EUZÉBIO E OS CACHORROS

Euzébio era um homem muito interessante. Poucos amigos, pouca conversa, e radicalmente contra os cachorros. Não dizia a ninguém o porquê dessa ojeriza contra os cães. Era só ver um, que pedras eram atiradas contra ele. Chegou ao ponto de brigar com um seu compadre que dizia que o cão era o maior amigo do homem.

Aos quinze anos, foi trabalhar em uma fazenda próxima a Caraguatatuba-SP. Vinha à sua terra, em Minas, uma vez por ano, e trazia as novidades paulistas para os seus conterrâneos.

Na fazenda onde trabalhava era bem tratado, comida boa, roupa lavada,e uma grande amizade com o patrão.

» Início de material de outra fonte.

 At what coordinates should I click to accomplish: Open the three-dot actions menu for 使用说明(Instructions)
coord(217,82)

Quanto à comida existia um porém: nunca havia comido um bife de boi, daqueles suculentos que, de vez em quando, ele via na TV. Na fazenda, ele comia carne três vezes por semana, mas era de frango e porco. Quando aparecia a de boi, era carne de segunda e miúdos. Nada de bife.

Uma manhã, quando andava pelo pasto, ouviu um gemido e foi logo ver. Era um garrote, um dos mais gordos da fazenda, que havia caído em um buraco. Como não havia possibilidade de salvá-lo, foi sacrificado. O fazendeiro, dono do garrote, repartiu a carne para o pessoal que trabalhava na fazenda, reservando uma parte para aqueles que comiam lá. Como reservaram as melhores carnes para a fazenda e o dono não iria comê-las, Euzébio pensou que aquela seria a oportunidade de, pela primeira vez na vida, saborear um caprichado bife.

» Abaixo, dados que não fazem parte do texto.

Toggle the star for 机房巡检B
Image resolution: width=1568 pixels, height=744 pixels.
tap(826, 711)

No dia seguinte, a cozinheira Mariana avisou para a turma que no almoço seria servido um grande e saboroso bife,

Euzébio estava ansioso pela hora do almoço. Chegou a sonhar com o bife.

De manhã, tomou pouco café e comeu apenas uma broa. Tinha que preparar o estômago para receber o bife.

O almoço era servido às dez horas e, nesse horário, Euzébio e mais nove companheiros dirigiram-se a um salão próximo à sede, onde Mariana ia levar-lhes as marmitas. Quando ela chegou, observaram que as tampas mal cobriam a comida da marmita, pois os bifes que estavam por cima quase não cabiam nela, de tão grandes.

As marmitas foram distribuídas acompanhadas de um pequeno cuité com uma saborosa pinguinha... Apetite aberto pela pinga, a turma destampou as marmitas e iniciou o almoço.

Ainda com o gosto da pinga, todos foram direto aos bifes para o famoso tira-gosto. Todos, não! O Euzébio, encantado com o bife, ficou a admirá-lo, preferindo comer primeiro o arroz, o feijão, o angu, as verduras. Comeu tudo, menos o bife que ficou para depois, quando se seviria de mais um pouco de comida para, finalmente, saborear o belo bife acebolado.

Euzébio então se dirigiu ao local onde a Mariana estava, para pegar um pouco mais de comida que, agora, acompanharia o delicioso bife. Não sabemos o que aconteceu, mas no momento em que o Euzébio começou a caminhar, ele tropeçou, a marmita caiu e dela saltou o suculento bife, rolando pelo chão. O cachorro de nome Cartola, que sempre rodava por ali na hora do almoço, deu um bote e saiu correndo com o bife na boca, e o Euzébio correndo atrás. De nada adiantou, pois o Cartola sumiu por entre as árvores ali existentes.

Voltou o nosso amigo muito triste, e entregou a marmita à Mariana, não querendo comer mais nada. Como Mariana havia dito, os bifes eram a conta certa dos empregados.

A partir daí, o Euzébio nunca mais se esqueceu do ocorrido, e desenvolveu uma grande ojeriza a cachorros...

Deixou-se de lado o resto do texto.